The town is an eclectic mix. There are earthy farm types (this is Swartland country, after all, the bread basket of South Africa), artistic hippies and upmarket weekenders (we defied the stereotype by being decidedly down-to-earth). On our arrival, we were met by a group of Gautengers who were also staying at the same guest house as us. Their stylish attire and forthright friendliness made them instantly recognisable. And no doubt the way we gawked at landmarks in the town made us seem conspicuous to locals. (Tip: they’re usually the ones walking around barefoot in the midday heat.)

After unloading our bags and unwinding at the Olive Grove, we headed for Café Felix, which was highly recommended by two sources. We were not disappointed. The cuisine was excellent and the prices, by Cape Town standards, refreshingly affordable. Gavin had the beef fillet with wild mushroom vinaigrette and pickled ginger mash for R115, while I chose the “Chinese takeaway” sweet and sour pork which was beautifully presented for R65. Chef Mynhardt Joubert regaled us with stories of his dancing days. There were two war injuries – the time he felt “warm liquid” engulf his foot during a performance at the Grahamstown Festival (he later discovered it was a nail that penetrated his tap dancing shoe) and the time in England when he reached into a crate to grab his costume, only to have a stagehand slam the lid on his thumb (it was taped up and he raced back onstage). The show, after all, must go on.

Interestingly, there are quite a few dramatic elements to the restaurant, including the fusion cuisine and the unusual décor. Café Felix is named after a black cat, which features prominently on a wall. Where is Felix, I enquired. We learned that the cat had a rather unfortunate encounter with a broom which sent him all the way back to his owner’s home in Simonstown. “He’s okay now,” the manager Eugene Nortjé assured us. “He’s just a bit squint.”

Though Felix was absent, there was plenty of feline company. The waitress told us there are six cats in total on the property. We met three, the most persistent of which was Julius. He looked up at us with beseeching eyes, and when Gavin finally gave in, he turned his nose up at our scraps. Clearly he has developed a rather sophisticated palate!

The next day, after my energetic husband returned from a run, we jumped into the Olive Grove’s plunge pool and enjoyed a very relaxed breakfast. Then it was time to explore the many interesting shops that Riebeek Kasteel has to offer. The trendy Short Street Mall opposite the Royal Hotel is worth a visit, but it was the unique charm of Garden Bleu and Aitsa on the Main Road that really impressed us. Garden Bleu is not just an Accessorize! for your garden – it has real character. Whether it’s metal crosses with barbed wire, beautifully crafted furniture or a wicker food cover for al fresco dining, you’ll find it here.

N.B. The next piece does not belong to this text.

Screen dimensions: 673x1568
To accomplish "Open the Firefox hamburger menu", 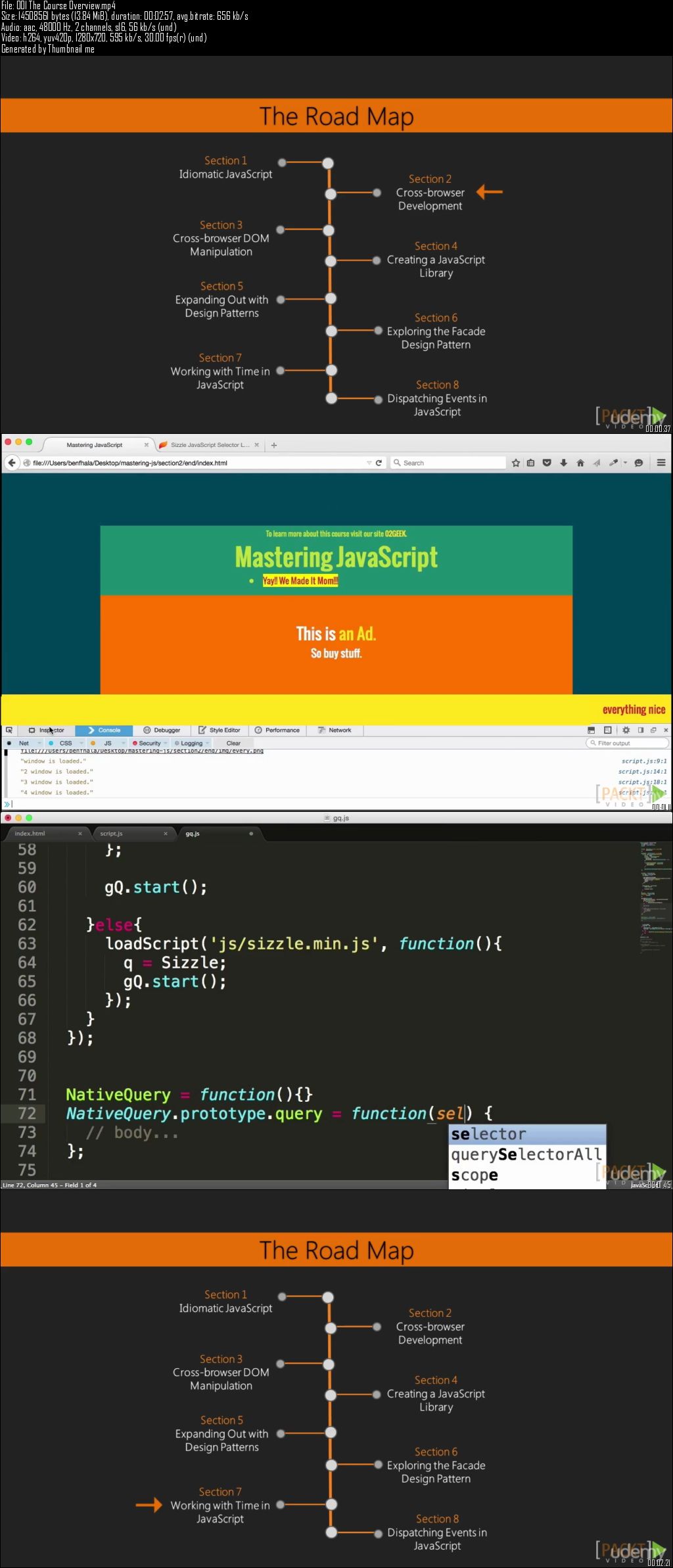I will coord(661,463).
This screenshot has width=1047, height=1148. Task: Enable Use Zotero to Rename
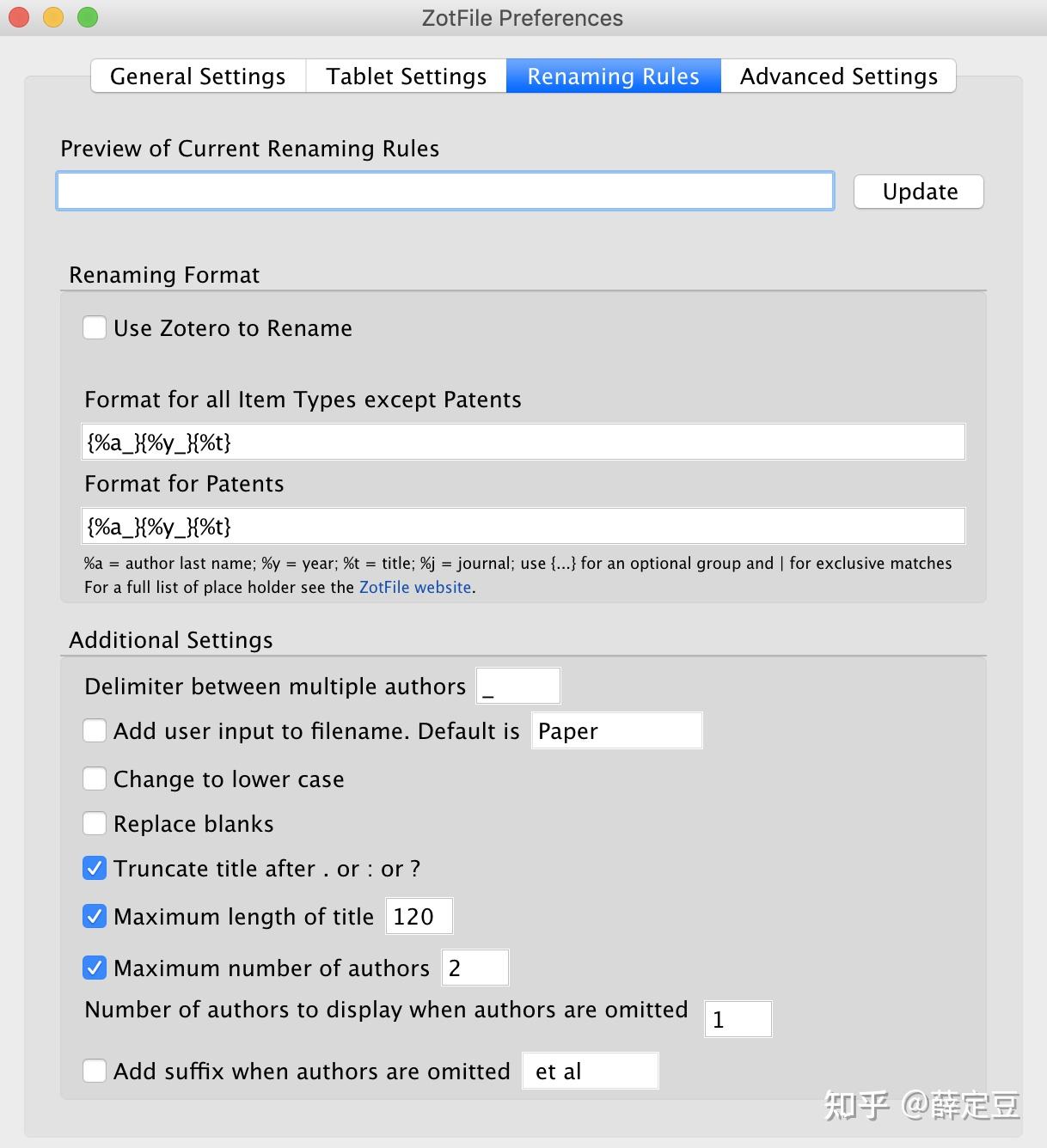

Aitsa is for those with a sweet tooth, a home industry shop with lots of character. There are gingerbread men, koeksusters and fashionable knitted wear for babies (don’t worry – it doesn’t look like something your granny made).

Other places of interest include the Cape Francolin, which sells art, bric-a-brac and “double density” strawberry jam for R15, and the Olive Boutique, which not only sells edible products but also lovely lotions and balms. We walked off with a small slab of chocolate olive salami, which tasted a lot like Christmas cake.

Main StreetWe were quite content to skip lunch because we knew a scrumptious high tea awaited us in Bartholomeus Klip. I had been told this country retreat which was once a grand Victorian farm house deserved a visit, so Gavin and I travelled past Hermon to get there. Another guest put it succinctly when he exclaimed, “Who would have thought this amazing place existed in the middle of nowhere?”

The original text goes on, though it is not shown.